PROVIDED DATA

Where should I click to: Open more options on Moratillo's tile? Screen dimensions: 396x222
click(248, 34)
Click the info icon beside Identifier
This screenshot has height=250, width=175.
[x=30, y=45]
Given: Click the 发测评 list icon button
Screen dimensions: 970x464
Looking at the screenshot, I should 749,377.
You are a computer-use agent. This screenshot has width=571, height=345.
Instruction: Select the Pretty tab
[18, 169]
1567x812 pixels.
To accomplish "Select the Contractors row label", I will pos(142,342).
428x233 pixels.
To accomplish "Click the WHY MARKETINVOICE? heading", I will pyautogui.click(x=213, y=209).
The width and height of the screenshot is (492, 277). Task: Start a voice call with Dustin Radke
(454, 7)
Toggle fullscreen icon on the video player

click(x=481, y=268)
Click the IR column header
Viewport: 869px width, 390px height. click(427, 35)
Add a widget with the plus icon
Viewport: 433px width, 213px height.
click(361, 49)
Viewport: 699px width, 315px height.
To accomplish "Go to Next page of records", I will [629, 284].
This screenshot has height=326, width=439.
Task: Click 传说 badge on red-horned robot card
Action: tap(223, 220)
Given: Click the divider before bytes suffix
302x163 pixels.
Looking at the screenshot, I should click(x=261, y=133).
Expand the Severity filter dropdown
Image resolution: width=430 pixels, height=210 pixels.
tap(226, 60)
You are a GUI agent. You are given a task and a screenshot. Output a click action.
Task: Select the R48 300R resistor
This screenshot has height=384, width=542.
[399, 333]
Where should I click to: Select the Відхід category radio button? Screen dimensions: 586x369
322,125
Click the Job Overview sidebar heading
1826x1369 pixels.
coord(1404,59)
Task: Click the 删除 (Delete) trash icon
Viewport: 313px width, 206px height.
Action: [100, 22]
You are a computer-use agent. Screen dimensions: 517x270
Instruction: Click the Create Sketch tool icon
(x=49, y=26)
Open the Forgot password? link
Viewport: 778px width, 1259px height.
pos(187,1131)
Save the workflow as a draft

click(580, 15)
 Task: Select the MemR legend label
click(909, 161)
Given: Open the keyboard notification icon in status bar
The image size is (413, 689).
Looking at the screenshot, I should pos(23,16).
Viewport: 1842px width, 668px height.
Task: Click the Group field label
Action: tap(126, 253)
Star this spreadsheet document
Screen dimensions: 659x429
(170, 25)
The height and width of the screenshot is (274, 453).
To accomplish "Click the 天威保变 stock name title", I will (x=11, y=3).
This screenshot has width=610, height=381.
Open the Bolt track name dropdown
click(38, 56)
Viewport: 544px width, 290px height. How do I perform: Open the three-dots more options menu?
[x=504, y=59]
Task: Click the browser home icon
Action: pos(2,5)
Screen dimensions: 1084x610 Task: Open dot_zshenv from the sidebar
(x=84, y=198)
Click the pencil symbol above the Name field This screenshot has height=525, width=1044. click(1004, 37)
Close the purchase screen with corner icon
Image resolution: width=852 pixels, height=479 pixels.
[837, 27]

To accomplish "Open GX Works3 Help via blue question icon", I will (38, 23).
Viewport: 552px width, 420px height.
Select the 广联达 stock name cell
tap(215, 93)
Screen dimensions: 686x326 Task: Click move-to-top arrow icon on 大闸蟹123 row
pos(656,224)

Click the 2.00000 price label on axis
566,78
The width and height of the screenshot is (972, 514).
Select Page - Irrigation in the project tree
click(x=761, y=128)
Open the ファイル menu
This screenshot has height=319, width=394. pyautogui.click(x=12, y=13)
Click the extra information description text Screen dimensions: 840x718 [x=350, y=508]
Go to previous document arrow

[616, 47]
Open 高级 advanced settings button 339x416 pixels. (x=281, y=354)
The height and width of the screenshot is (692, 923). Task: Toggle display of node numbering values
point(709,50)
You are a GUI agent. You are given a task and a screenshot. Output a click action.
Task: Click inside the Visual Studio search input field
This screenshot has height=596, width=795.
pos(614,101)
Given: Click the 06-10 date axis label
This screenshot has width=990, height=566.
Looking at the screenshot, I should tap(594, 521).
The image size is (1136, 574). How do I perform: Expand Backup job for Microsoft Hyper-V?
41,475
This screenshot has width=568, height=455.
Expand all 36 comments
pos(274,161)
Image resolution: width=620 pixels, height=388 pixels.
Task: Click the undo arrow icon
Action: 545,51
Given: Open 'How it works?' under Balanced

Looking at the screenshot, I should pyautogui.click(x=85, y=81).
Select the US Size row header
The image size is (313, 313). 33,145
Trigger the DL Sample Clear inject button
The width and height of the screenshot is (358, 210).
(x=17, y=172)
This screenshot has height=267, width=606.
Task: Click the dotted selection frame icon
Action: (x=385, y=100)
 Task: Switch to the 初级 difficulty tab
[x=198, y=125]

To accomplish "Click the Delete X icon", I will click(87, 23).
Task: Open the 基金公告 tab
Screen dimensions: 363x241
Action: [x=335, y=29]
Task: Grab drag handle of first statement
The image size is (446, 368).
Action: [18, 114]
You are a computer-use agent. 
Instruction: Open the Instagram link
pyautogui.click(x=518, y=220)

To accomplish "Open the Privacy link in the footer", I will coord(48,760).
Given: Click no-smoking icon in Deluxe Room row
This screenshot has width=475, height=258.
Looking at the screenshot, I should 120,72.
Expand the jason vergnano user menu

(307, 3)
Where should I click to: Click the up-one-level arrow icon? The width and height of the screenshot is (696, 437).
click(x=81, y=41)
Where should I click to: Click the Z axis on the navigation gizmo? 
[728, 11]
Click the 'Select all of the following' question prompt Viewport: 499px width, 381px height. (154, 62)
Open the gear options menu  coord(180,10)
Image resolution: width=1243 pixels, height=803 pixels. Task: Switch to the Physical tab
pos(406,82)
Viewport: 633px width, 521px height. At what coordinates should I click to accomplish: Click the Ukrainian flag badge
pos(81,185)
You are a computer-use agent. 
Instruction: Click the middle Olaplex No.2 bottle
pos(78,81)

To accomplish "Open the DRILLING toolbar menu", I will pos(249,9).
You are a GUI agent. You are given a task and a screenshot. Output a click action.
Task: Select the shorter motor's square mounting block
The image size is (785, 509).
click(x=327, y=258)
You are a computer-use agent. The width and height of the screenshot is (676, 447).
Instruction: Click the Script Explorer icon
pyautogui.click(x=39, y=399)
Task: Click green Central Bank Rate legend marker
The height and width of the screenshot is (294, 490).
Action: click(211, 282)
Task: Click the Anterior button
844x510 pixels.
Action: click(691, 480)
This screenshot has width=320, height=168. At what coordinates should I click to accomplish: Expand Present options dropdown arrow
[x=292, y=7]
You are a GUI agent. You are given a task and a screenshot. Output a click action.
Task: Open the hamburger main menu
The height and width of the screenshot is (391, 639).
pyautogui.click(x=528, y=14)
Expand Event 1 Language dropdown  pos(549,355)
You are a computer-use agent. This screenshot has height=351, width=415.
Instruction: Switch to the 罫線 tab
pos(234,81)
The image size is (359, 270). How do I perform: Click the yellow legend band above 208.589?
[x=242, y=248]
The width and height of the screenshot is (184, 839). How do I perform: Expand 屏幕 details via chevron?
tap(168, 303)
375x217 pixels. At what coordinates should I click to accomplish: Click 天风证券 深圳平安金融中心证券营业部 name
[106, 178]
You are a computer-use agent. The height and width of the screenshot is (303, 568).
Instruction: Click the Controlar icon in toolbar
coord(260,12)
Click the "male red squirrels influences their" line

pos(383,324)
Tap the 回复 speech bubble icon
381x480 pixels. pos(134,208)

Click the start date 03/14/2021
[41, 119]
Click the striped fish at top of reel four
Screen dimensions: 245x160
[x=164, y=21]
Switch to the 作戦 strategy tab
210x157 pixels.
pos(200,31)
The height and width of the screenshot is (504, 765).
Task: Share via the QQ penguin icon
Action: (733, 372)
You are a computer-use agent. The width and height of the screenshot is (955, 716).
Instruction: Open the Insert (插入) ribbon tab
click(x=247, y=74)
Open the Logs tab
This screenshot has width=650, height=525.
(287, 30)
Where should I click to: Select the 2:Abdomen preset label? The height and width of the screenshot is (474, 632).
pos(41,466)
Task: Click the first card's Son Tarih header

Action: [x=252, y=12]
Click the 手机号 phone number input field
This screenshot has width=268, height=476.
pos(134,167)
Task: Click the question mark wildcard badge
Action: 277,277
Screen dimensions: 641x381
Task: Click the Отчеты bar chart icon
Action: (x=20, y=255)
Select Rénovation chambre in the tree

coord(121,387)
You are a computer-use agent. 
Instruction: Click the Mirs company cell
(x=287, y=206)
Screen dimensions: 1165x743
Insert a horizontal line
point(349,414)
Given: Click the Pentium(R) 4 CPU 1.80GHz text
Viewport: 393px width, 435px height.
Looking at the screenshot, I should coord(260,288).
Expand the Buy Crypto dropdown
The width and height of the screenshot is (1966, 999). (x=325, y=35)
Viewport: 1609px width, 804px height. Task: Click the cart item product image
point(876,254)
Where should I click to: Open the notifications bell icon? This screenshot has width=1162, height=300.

TASK PROMPT
Where the string "computer" appears in a line of the material above, count that line, and say only how many there are.

EXERCISE RESPONSE
9